# ElectroBraid and calves



## Red Bank (Apr 28, 2019)

Long story short we quit boarding horses after 18 years and so I thought I would try some cows. Our pastures are fenced with 4 strands of ElectroBraid. Three hots one ground. I bought two 8 month old heifers from a friend that recommended I stall them for a week before turning them out. Well today we turned them out and we had to cut power to the fence and take a section down to get them in the pasture. Before I could get the power hooked back up one of them went through the fence and was loose. I got the fence back up and hot again and we got the calf back in. My question is will the calves keep challenging the fence if we lose power? Or will they settle in and resign themselves to the pasture? I have seen other fences that wouldn’t take a lot for cows to escape from and didn’t think our fences would be a problem. But the selling point on using ElectroBraid for horses is that it will give and pop back if a horse challenges it. I just thought 4 strands will keep them deterred but I guess I have a lot to learn about cows.


----------



## gradyjohn (Jul 17, 2012)

It depends on which strands are hot and which are ground for the calves to make a connection.

Once they get snapped it takes some time before they would make the effort. I use to have a hot wire across the driveway and when I took it down they still would not cross it. I was think it took cows about 6 months before the ventured down to the gate and the horses were about a month. Or the other way around.

Dry weather will sometimes not make a good ground. Test with you tester where they went thru.


----------



## BWfarms (Aug 3, 2015)

If you are sending 5500 volts down the line and have excellent grounding they will respect it at all times after getting bit a few times.

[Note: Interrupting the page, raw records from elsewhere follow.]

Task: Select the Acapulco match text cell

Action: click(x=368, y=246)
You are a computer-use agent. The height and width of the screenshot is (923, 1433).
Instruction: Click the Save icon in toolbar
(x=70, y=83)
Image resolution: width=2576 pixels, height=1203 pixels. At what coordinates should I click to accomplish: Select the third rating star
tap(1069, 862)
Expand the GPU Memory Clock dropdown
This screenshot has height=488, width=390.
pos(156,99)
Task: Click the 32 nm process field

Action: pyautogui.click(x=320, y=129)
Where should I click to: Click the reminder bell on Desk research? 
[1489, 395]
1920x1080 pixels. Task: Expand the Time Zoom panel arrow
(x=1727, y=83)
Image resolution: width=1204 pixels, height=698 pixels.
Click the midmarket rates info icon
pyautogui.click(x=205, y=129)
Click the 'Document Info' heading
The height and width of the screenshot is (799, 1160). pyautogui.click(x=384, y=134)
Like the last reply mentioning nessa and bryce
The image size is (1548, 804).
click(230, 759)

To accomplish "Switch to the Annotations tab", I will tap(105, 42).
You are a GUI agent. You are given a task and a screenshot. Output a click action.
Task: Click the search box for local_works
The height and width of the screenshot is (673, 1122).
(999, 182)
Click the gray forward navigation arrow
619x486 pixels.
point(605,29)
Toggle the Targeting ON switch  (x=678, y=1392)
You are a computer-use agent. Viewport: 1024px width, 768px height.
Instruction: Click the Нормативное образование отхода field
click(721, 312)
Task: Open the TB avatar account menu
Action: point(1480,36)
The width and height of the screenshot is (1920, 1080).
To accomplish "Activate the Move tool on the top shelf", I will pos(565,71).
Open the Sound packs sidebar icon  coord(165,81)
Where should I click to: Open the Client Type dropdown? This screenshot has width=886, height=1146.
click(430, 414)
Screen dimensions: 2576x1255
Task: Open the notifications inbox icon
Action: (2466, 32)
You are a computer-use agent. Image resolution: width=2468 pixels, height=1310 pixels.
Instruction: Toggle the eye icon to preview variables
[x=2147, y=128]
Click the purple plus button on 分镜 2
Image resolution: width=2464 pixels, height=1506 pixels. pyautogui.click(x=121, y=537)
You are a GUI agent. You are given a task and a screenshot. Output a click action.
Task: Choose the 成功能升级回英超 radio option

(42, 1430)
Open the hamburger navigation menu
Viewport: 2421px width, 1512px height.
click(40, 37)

Occasionally my fence will drop to as little as 1000 volts (a tickle really) due to a limb or ground out issue and keep an entire herd in.

I don't have wild cattle but helps to keep them well fed so they don't try to eat outside the fence.


----------



## Red Bank (Apr 28, 2019)

We checked the fence before and after we put them in. After they were in they tried is a few times and got lit up. My fence tester was lighting up all the lights and my probe wire was shorting out through my gloves so I got lit up as well. There was a little devilish satisfaction watching them try it after chasing them back in.


----------



## Cozyacres (Jul 16, 2009)

I have found that calves not born on the farm and taught by the mother cow about electric fence need to be trained first in the barn.

I usually take a fence wire and some posts and set up a" learning center" in the barn, where they can test the fence and get zapped a few time to respect the fence, after a few days of training, I let them out, they usually stay away from the fence,

I never had any get out after i started doing this.


----------



## r82230 (Mar 1, 2016)

I definitely believe it's a learned trait. New born calves walk right through my hot wires, but only for a couple of days/times. The cows, won't even try, if the fencer is off for a week or two (somebody who remain nameless forgot to check  ). A couple of month old calves will be out, is how I know fence isn't powered up, via deer damage. Seems that young deer can't jump the wires as well as the moms. Usually happens during the busy hay season for some odd reason. 

Larry


----------